# The data

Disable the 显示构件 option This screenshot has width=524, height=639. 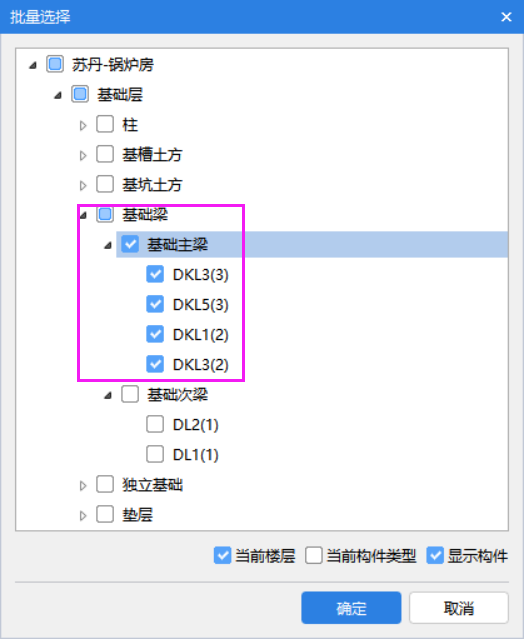click(x=435, y=556)
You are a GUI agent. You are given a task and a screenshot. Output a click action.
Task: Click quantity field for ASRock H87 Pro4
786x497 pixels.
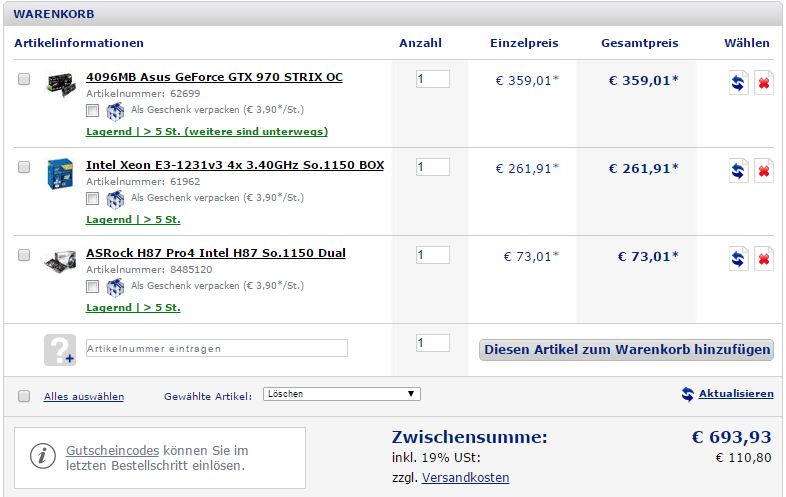point(432,255)
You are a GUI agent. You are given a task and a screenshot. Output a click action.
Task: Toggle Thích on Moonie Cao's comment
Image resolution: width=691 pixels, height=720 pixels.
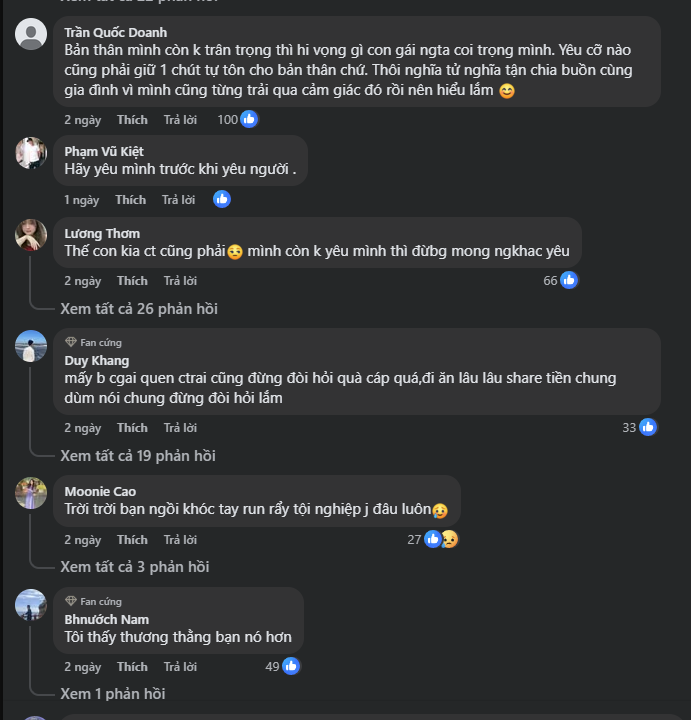pos(132,540)
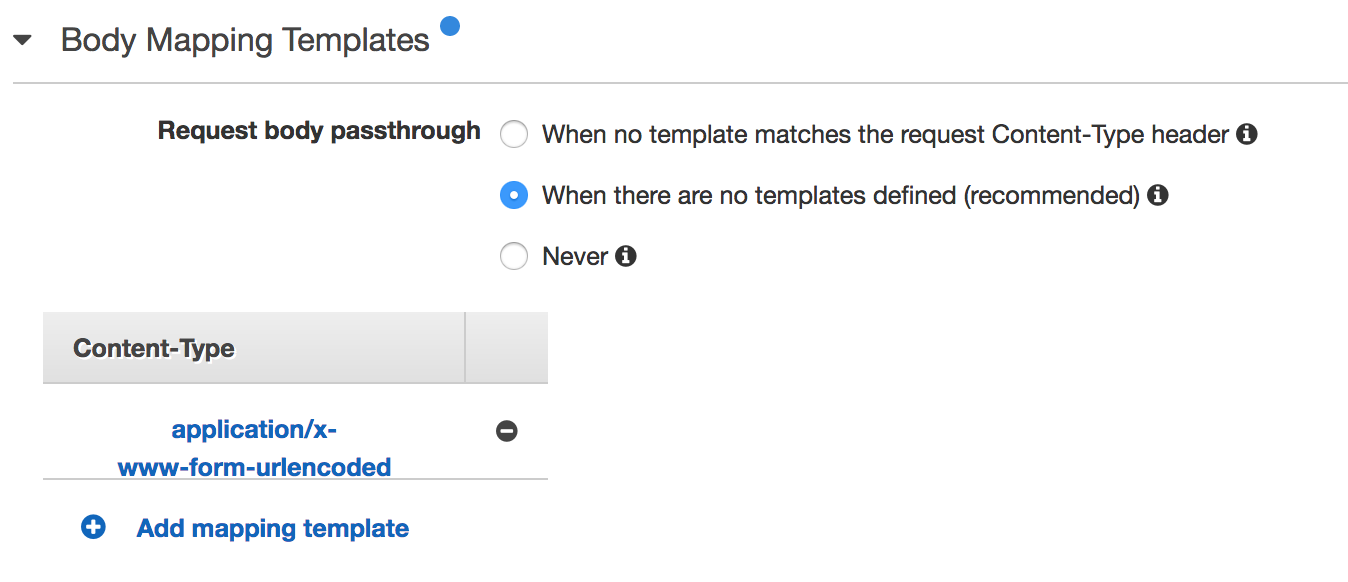Click the Never option label
Viewport: 1348px width, 582px height.
click(575, 257)
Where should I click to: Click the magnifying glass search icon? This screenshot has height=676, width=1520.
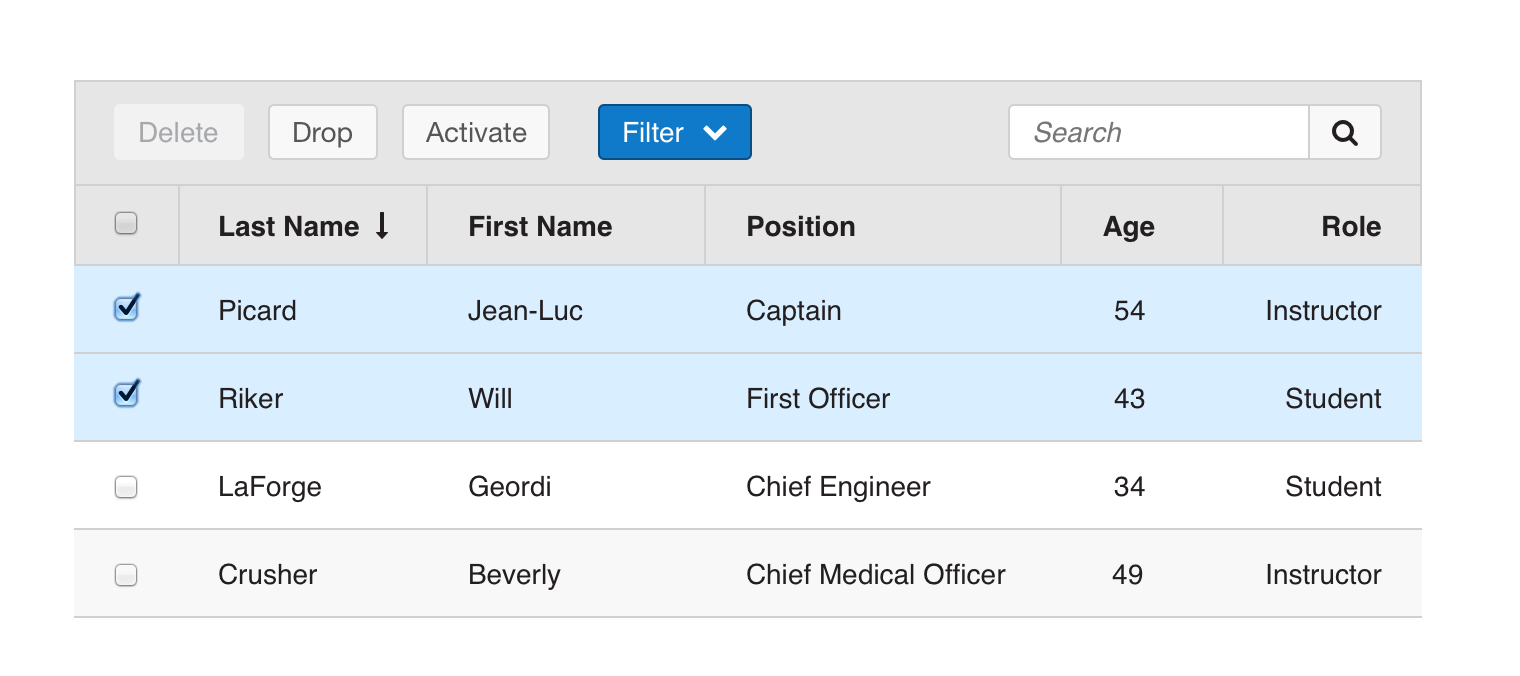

# Work required
Write the lines out word for word, starting at the one with "786x497 pixels." and stopping after the last line of the material above, with pictures excluded.

# Result of the task
786x497 pixels.
point(432,255)
You are a GUI agent. You are given a task and a screenshot. Output a click action.
Task: Toggle Thích on Moonie Cao's comment
Image resolution: width=691 pixels, height=720 pixels.
pos(132,540)
Click the Never option label
Viewport: 1348px width, 582px height.
click(575, 257)
Where should I click to: Click the magnifying glass search icon? This screenshot has height=676, width=1520.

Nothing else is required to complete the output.